Comparative Analysis of Frameworks for Knowledge-Intensive Intelligent Agents

Article excerpt


One frequently taken approach toward b achieving human-level intelligent systems is to create foundational software systems that tightly integrate some number of representations and processes deemed sufficient for generating automated intelligent behavior. The design of these foundational software systems, which include both cognitive and agent architectures, have generally been based on some small set of theoretical principles. The agent architecture is an attempt to foster the development of uniform approaches for building intelligent systems. However, large-scale integrated software systems that attempt to approach human levels of intelligence through agent architectures exhibit some core commonalities across different architectures. For example, no matter the chosen architecture, there is a necessity for such systems to encode vast amounts of knowledge in efficient, organized, and maintainable ways. Additionally, these knowledge requirements have had relatively uniform effects on the evolution of these architectures, such that we observe a convergence of essential representations and processes across agent architectures.
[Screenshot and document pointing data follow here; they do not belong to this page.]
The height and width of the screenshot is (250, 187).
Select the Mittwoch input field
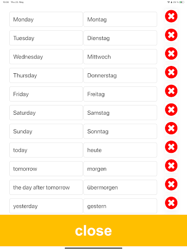(120, 57)
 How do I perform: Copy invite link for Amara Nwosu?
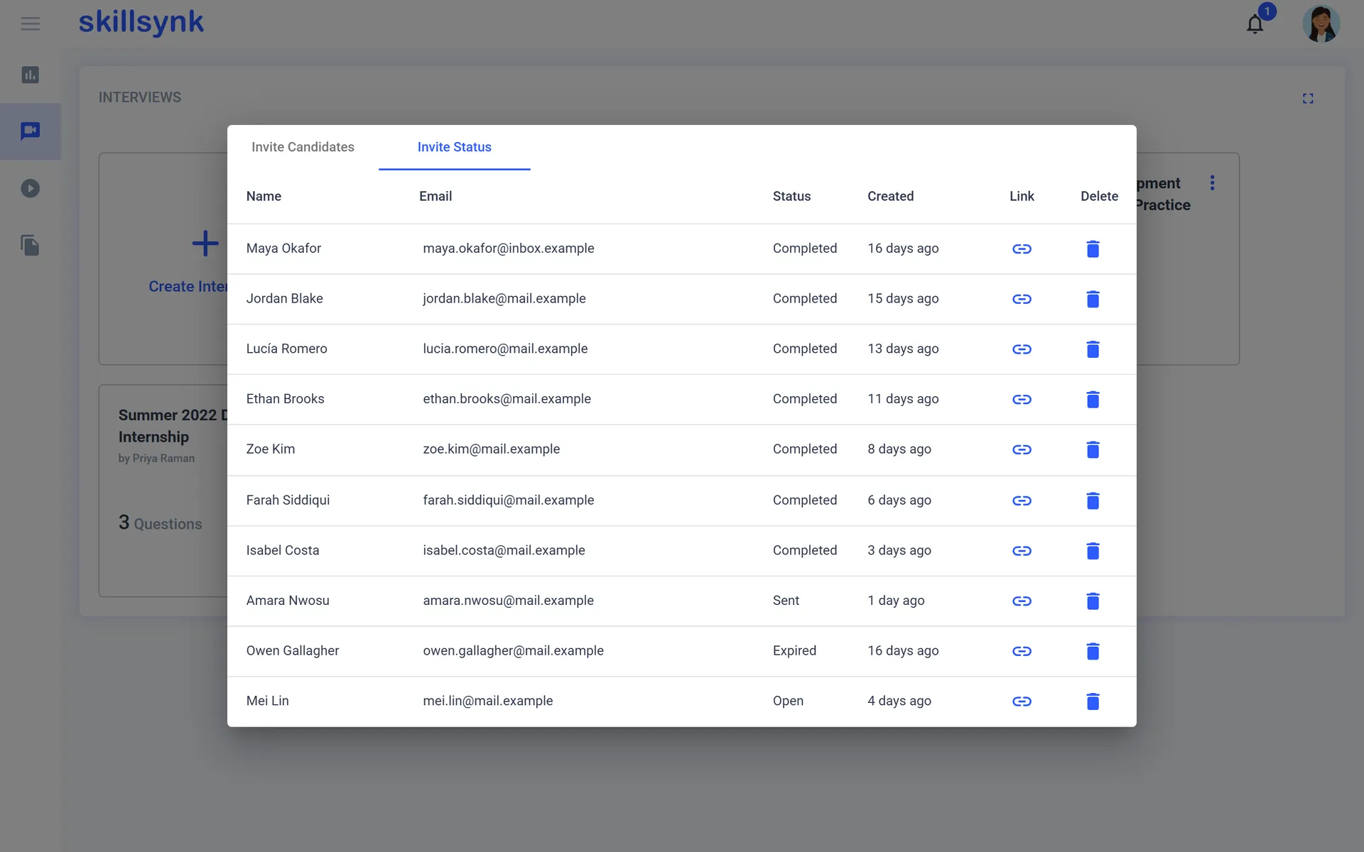point(1022,601)
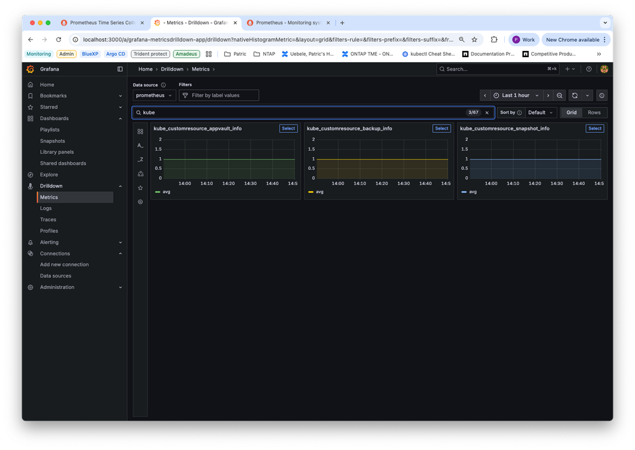Click yellow avg legend swatch in backup panel
The width and height of the screenshot is (635, 450).
click(x=311, y=191)
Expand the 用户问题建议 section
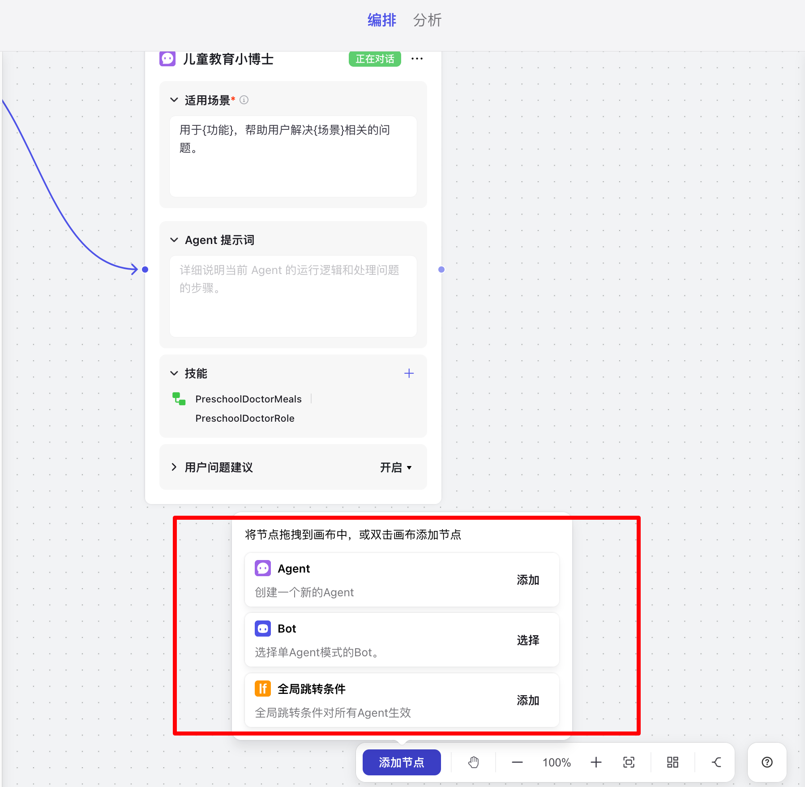The image size is (805, 787). click(x=174, y=467)
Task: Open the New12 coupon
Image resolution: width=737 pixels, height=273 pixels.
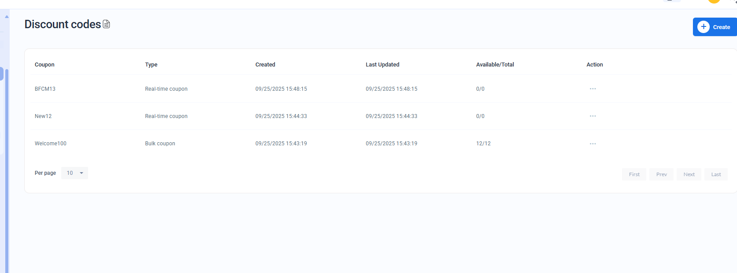Action: coord(43,116)
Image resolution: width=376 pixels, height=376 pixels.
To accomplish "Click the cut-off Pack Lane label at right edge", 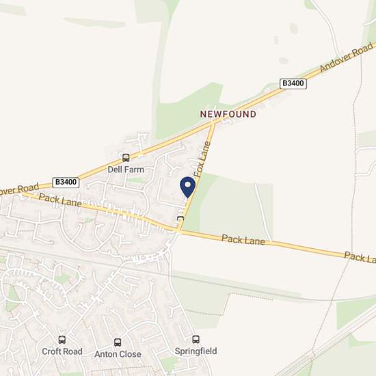I will tap(360, 257).
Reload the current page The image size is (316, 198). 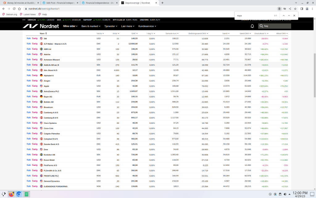16,9
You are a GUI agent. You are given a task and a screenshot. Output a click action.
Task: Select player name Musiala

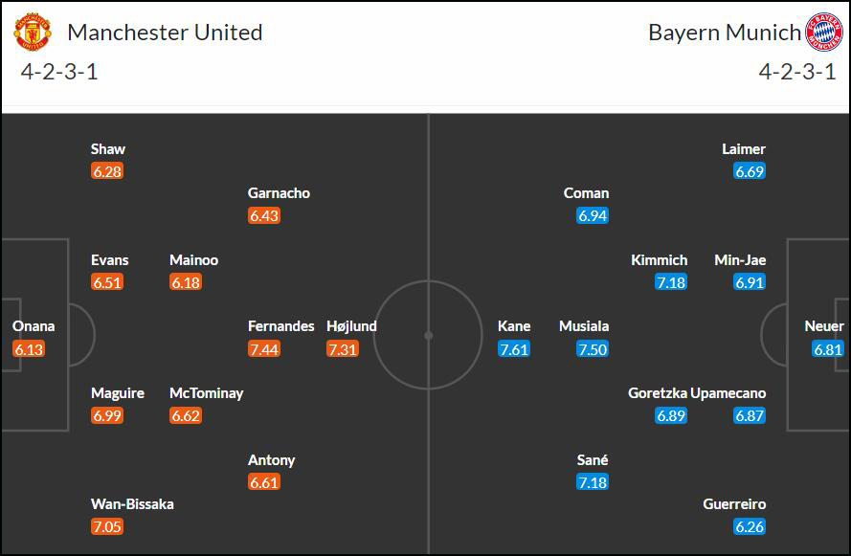pos(584,326)
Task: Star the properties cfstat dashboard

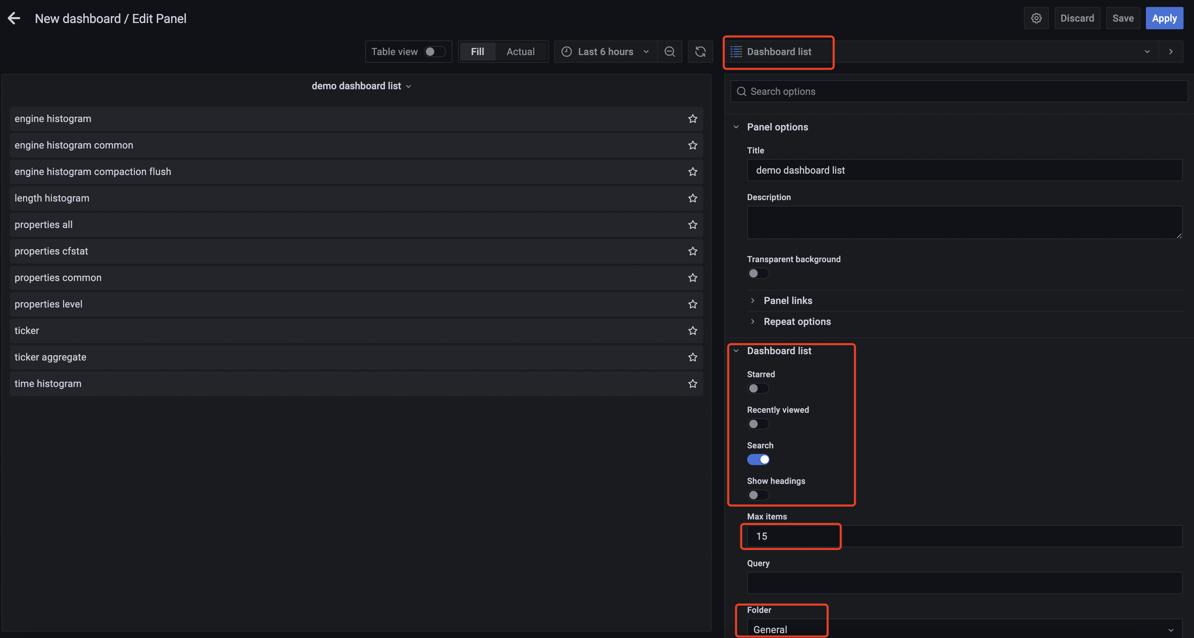Action: click(692, 251)
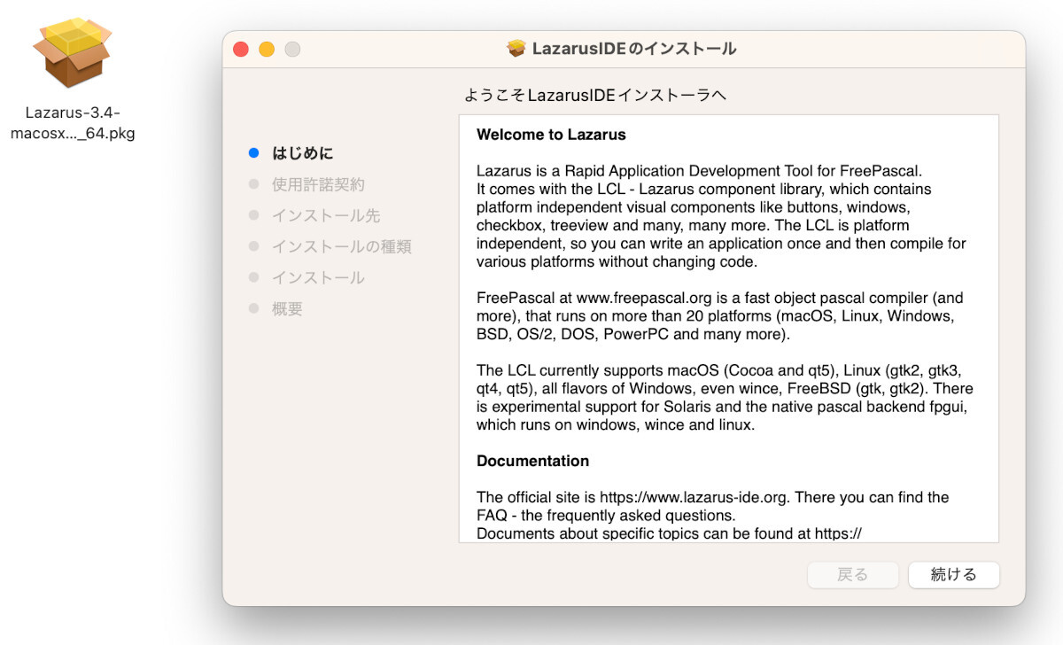Click the disabled 戻る button
This screenshot has height=645, width=1063.
pyautogui.click(x=852, y=574)
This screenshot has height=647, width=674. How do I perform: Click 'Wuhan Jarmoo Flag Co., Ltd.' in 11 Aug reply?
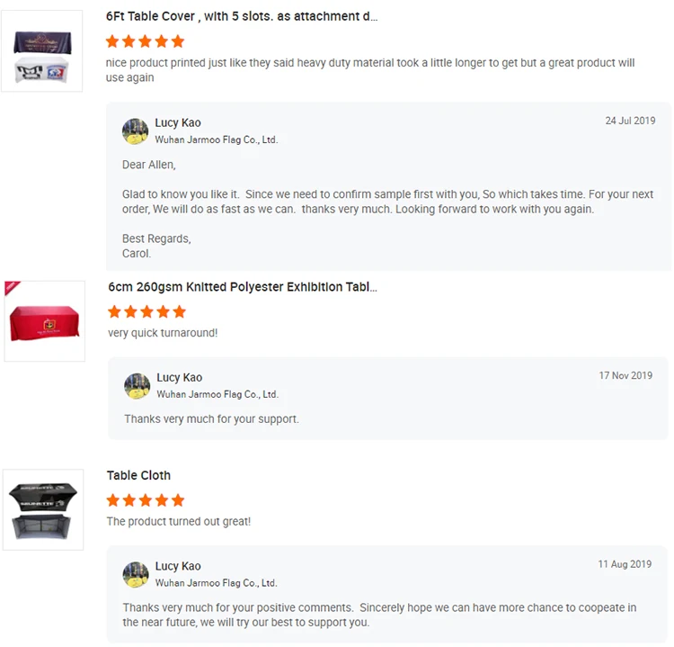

A variety of frameworks currently exist for designing human-level intelligent agents and behavior models. Although they have different emphases, each of these frameworks provides coherent, high-level views of intelligent agency. However, more pragmatically, much of the complexity of building intelligent agents occurs in the low-level details, especially when building agents that exhibit high degrees of competence while interacting in complex environments. To highlight the emphasis of our observations about the knowledge necessary for human-level artificial intelligence, we call such agents knowledge-intensive agents. This term is also meant to distinguish such agents from smaller-scale, single-task agents (for example, service brokers) that are often fielded in multi-agent systems. Examples of fielded knowledge-intensive agents include a real-time fault diagnosis system on the Space Shuttle (Georgeff and Ingrand 1990) and a real-time model of combat pilots (Jones, Laird, and Nielsen 1999). Knowledge-intensive agents are also often used in "long-life" situations, where a particular agent needs to behave appropriately and maintain awareness of its environment for a long period of time (hours to days) while performing many different activities during the span of its existence. Additionally, knowledge-intensive agents must be engineered such that their knowledge can be easily modified (possibly by both extrinsic and intrinsic processes) as environment and task requirements change during deployment.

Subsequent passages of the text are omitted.